Computer Control

MeghaOS can take the wheel. The computer_control plugin runs an agentic loop: it takes a screenshot, decides the next action, performs it, then looks again — repeating until the task is done. This is how it operates apps, runs terminal commands, and drives AI coding tools like Cursor or Claude Code.

Warning

Computer control physically clicks, types, and runs commands on your machine. It's powerful and genuinely useful, but treat each request like handing over your keyboard. Start with small tasks to build trust.

How it works

The loop is exposed at POST /api/computer/execute and can be halted with POST /api/computer/stop.

What it can do

Capability	Tool
Open an application	`OPEN_APP`
Click / double-click at a point	`CLICK_AT` · `DOUBLE_CLICK_AT`
Type text	`TYPE_TEXT`
Press keys / shortcuts	`PRESS_KEY`
Scroll	`SCROLL_AT`
See the screen	`SCREENSHOT` · `GET_SCREEN_SIZE`
Run a terminal command	`RUN_TERMINAL_COMMAND`
Drive an IDE's AI panel	`START_IDE_AGENT`

Triggering it

The /chat handler detects computer-control intent before treating a request as a UI-composition query, so build-style phrasings route to the control loop. Recognized cues include:

Mentioning an IDE: Cursor, VS Code, Antigravity, Windsurf, Zed
Saying "claude code" / "use claude to…"
An action verb + IDE/build keyword: "open… ", "build… ", "scaffold… "

Examples:

"Open Cursor in my ~/projects/site folder and use Claude Code to add a contact form."

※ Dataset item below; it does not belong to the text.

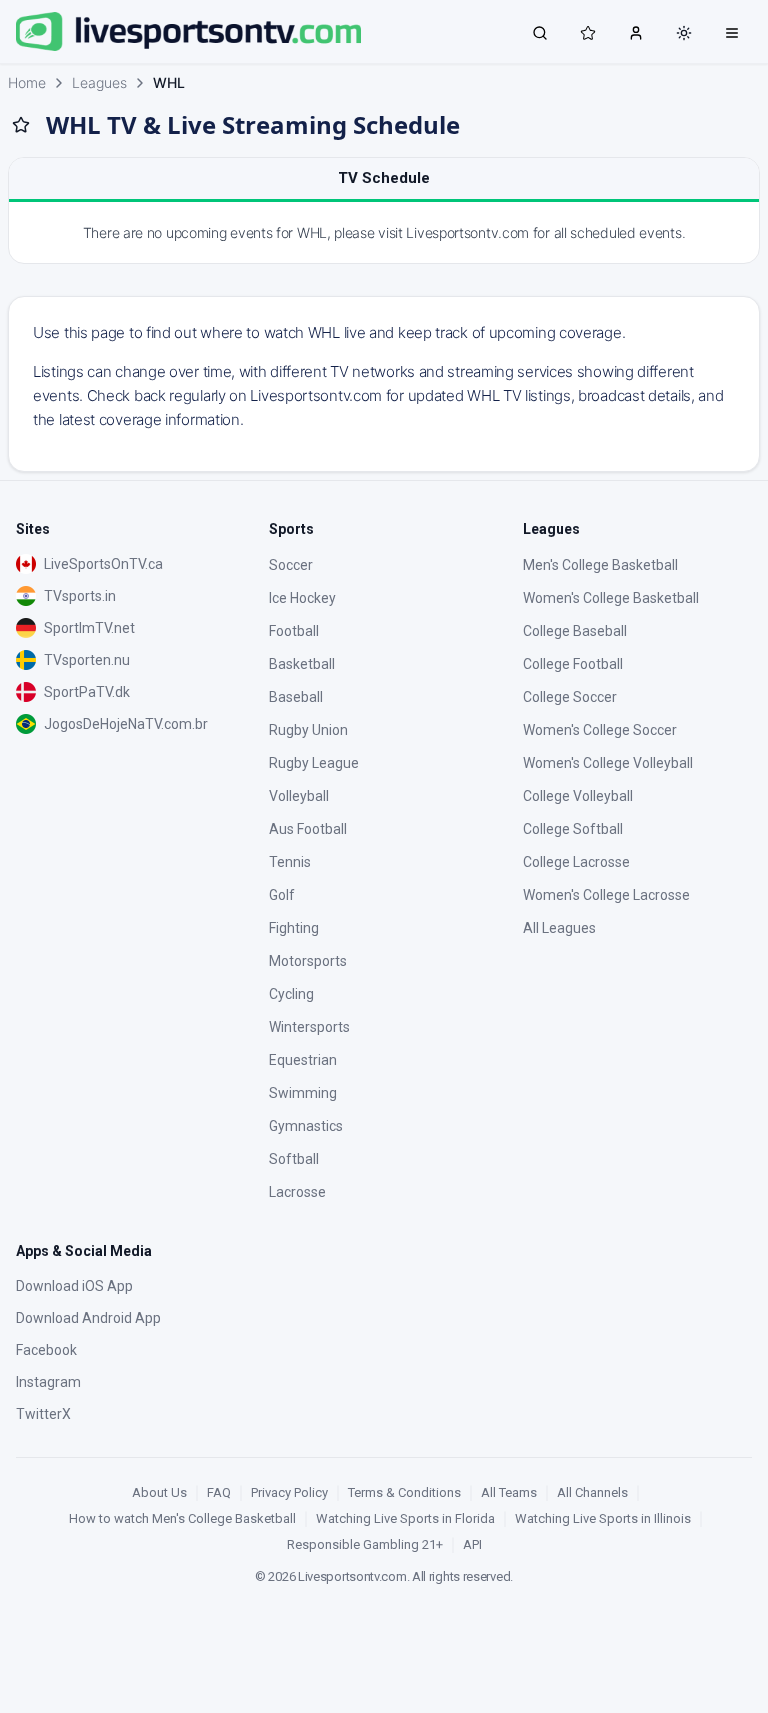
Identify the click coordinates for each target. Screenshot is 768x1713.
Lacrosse (297, 1192)
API (472, 1544)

"Open the terminal and run the test suite."

"Use VS Code to create a new Python project with a virtualenv."

Driving AI coding tools

START_IDE_AGENT opens an IDE, navigates to your project folder, and activates its built-in AI panel (or a Claude Code terminal), then types your instructions. From there the agent and the IDE's own assistant collaborate on the task. This is the path behind requests like "use Cursor to build X."

Screen awareness (without taking control)

If you only want the agent to understand what's on screen — not operate it — use the screen-reader path instead:

"what's on my screen right now?" → /api/screen/analyze (READ_SCREEN)
"insert this text where my cursor is" → /api/screen/insert (INSERT_TEXT)
Read the focused selection → GET_FOCUSED_TEXT

Stopping a run

If a control session goes somewhere you didn't intend, stop it immediately with POST /api/computer/stop (or the stop control in the UI). The loop checks for cancellation between actions.